Big Data Geospatial Imagery – Next Level Technology, Platforms, Access, Algorithms, Standards & Skills
Track Chair: James Ashton and John Roos
“Everyone agrees with the zero download model. No downloads. We hope that the space agencies will open up the data, produce analysis ready data, that will be put on cloud platforms, we are going to have software on these platforms, we are going to get the results, users will all be empowered, we are going gain a better understanding for sustainable development”
Big Data Geospatial Imagery
Future of innovations in remote sensing, geomatics and imagery will depend on translating big data into information and knowledge. Navigating new cloud based platforms and cloud native processes are required to conduct predictive analytics and monitoring of occurrences on the land. Canada has many active scientists working on the phonological aspects of disease, harvest detection, drought, flood, soil moisture, detection, emergency response. However, there is considerably less investment in aspects navigating an agile cloud implementations that scale to the cloud and harmonizes these data science activities in the public cloud offering.
Computational power, the increased availability of high resolution remote sensing data, and existing Canadian data products openly distributed can be leveraged as building blocks for creating detailed, national-scale occurrence and monitoring maps. Synthetic Aperture Radar (SAR) and existing raster and vector dataset composites can be used and combined into analytical algorithms to identify the spatial distribution of disturbance across many sectors.

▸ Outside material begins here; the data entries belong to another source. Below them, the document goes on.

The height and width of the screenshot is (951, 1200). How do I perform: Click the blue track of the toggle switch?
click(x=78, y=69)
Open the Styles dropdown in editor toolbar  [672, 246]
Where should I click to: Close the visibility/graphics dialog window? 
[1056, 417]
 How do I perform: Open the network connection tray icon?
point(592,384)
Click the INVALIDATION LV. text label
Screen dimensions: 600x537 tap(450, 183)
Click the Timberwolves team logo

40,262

Much of this Canada’s imagery data has been underutilized and never subjected to deep learning and neural networks to date. Traditionally collecting, storing, processing, and manipulating multi-temporal remote sensing data that covered a large geographic area over decades are infeasible using conventional software on workstation PC-based systems. As with all technologies projects the human element is as important than any other aspect of the project. Digital transitions demands training, experimentation with technologies and processes with the computational capacity and architectures for handling such a large volumes of geospatial information in the cloud. From a data science perspective, this transition requires new approaches beyond just software and success will be deeply rooted in getting to the operational cloud environments or purchasing commercial services that will enable truly transformative geospatial imagery data, standards, and analytical pipelines.
The transition from geospatial imagery to valued information and adaptations will not be made by investing in one single project or operational system. Transition of cloud savvy organizations and a vibrant geospatial economy using AI and Big data will be made by a series of initiatives that embrace rapid, exploratory, and iterative innovation rather than embracing the risk-averse, politicized culture that demands perfection at the outset.